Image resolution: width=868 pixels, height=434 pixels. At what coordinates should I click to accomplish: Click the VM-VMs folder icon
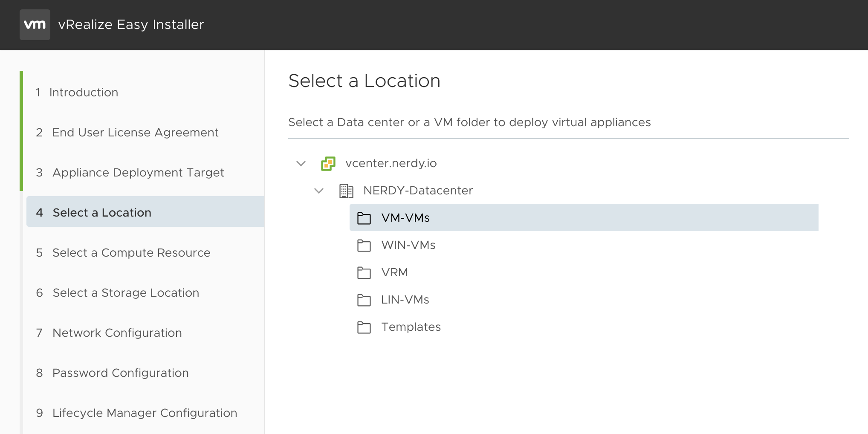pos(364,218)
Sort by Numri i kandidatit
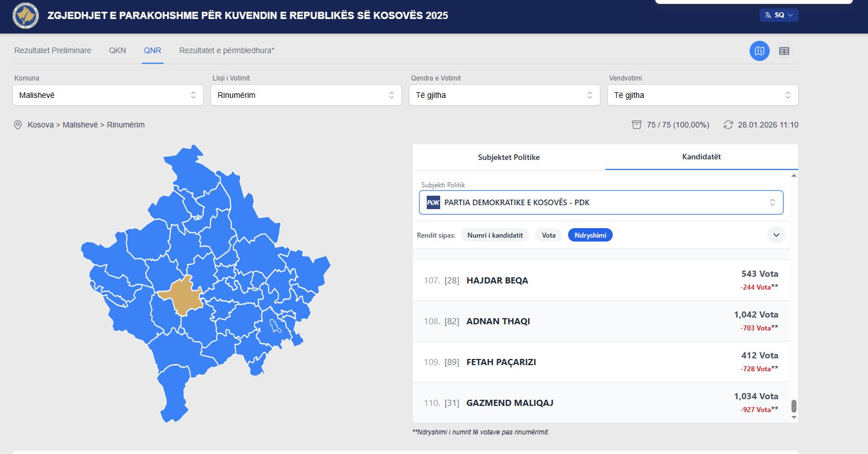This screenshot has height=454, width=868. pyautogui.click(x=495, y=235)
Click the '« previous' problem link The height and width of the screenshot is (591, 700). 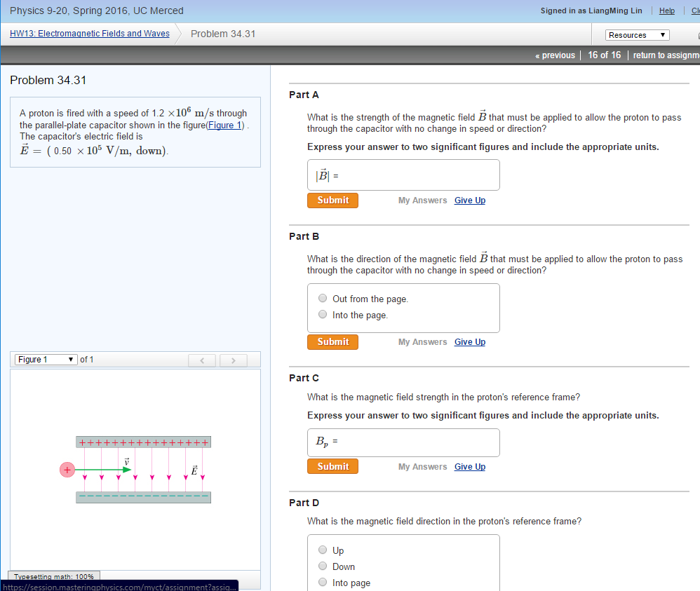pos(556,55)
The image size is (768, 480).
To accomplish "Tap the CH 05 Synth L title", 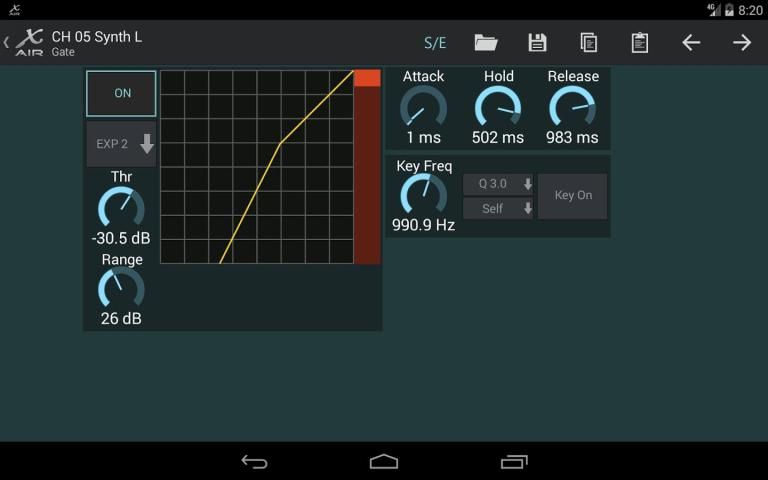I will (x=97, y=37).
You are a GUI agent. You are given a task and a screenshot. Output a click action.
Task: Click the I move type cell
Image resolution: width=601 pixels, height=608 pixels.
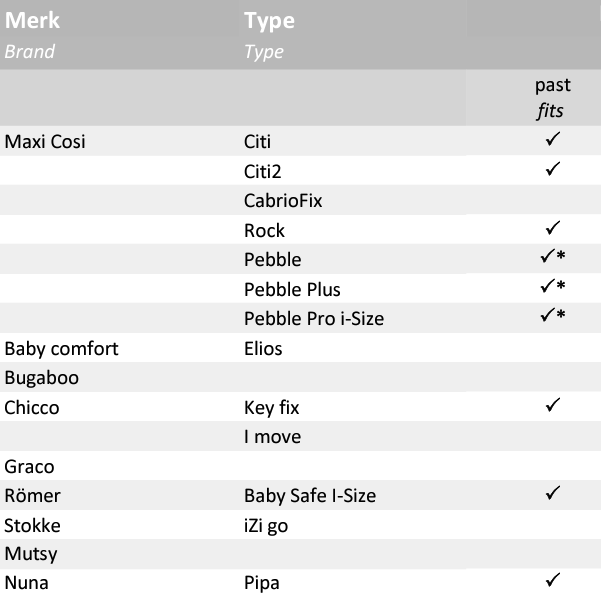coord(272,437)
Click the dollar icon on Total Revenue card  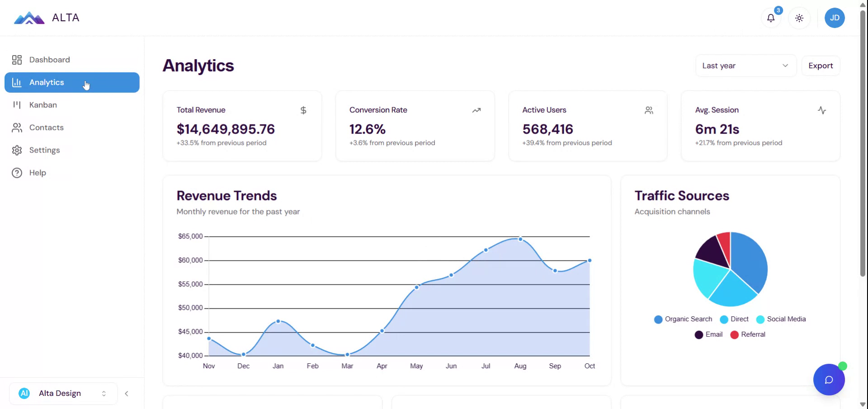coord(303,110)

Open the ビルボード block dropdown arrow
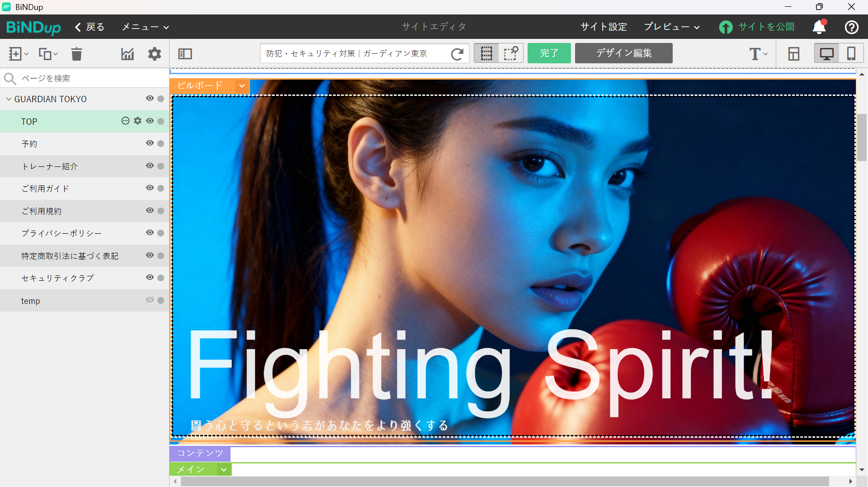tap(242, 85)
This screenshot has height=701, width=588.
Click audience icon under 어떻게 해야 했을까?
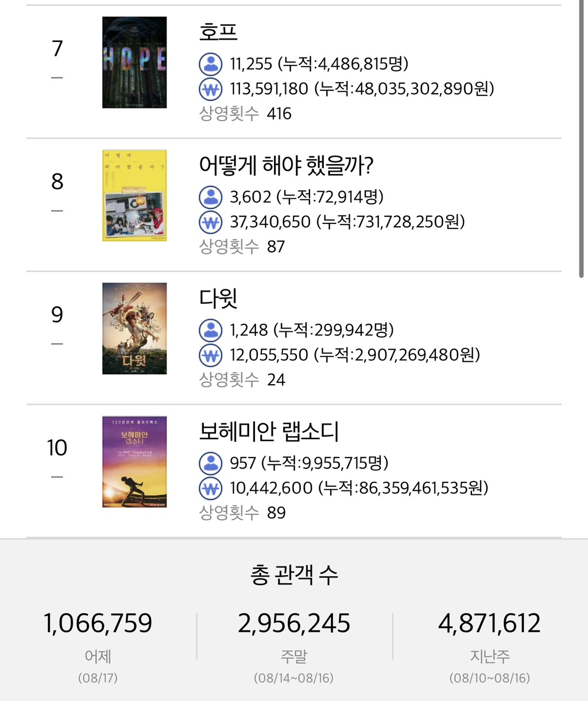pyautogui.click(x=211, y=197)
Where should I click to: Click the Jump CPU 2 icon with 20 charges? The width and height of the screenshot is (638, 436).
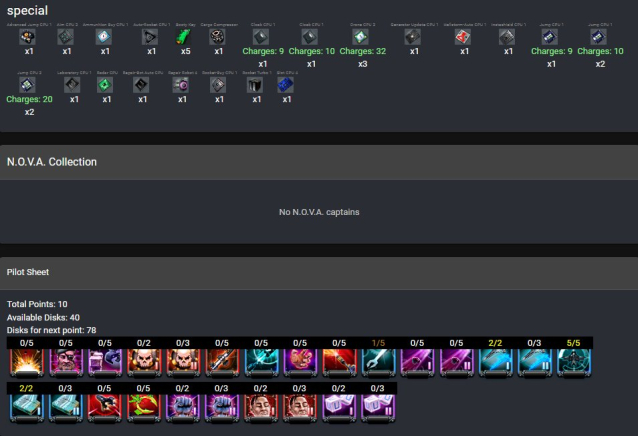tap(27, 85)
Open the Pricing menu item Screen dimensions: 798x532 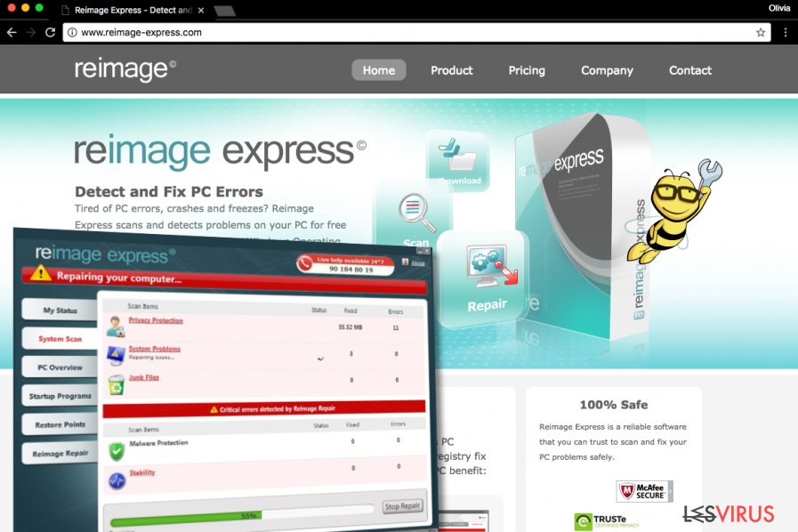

· · · ·

Work to complete » Every line from the one containing "Where should I" through the last line of the listing must be written out again exactly, and no other line. Leave the pictures aside.

Problem solution »
Where should I click to: Click the Jump CPU 2 icon with 20 charges? The width and height of the screenshot is (638, 436).
tap(27, 85)
Open the Pricing menu item Screen dimensions: 798x532 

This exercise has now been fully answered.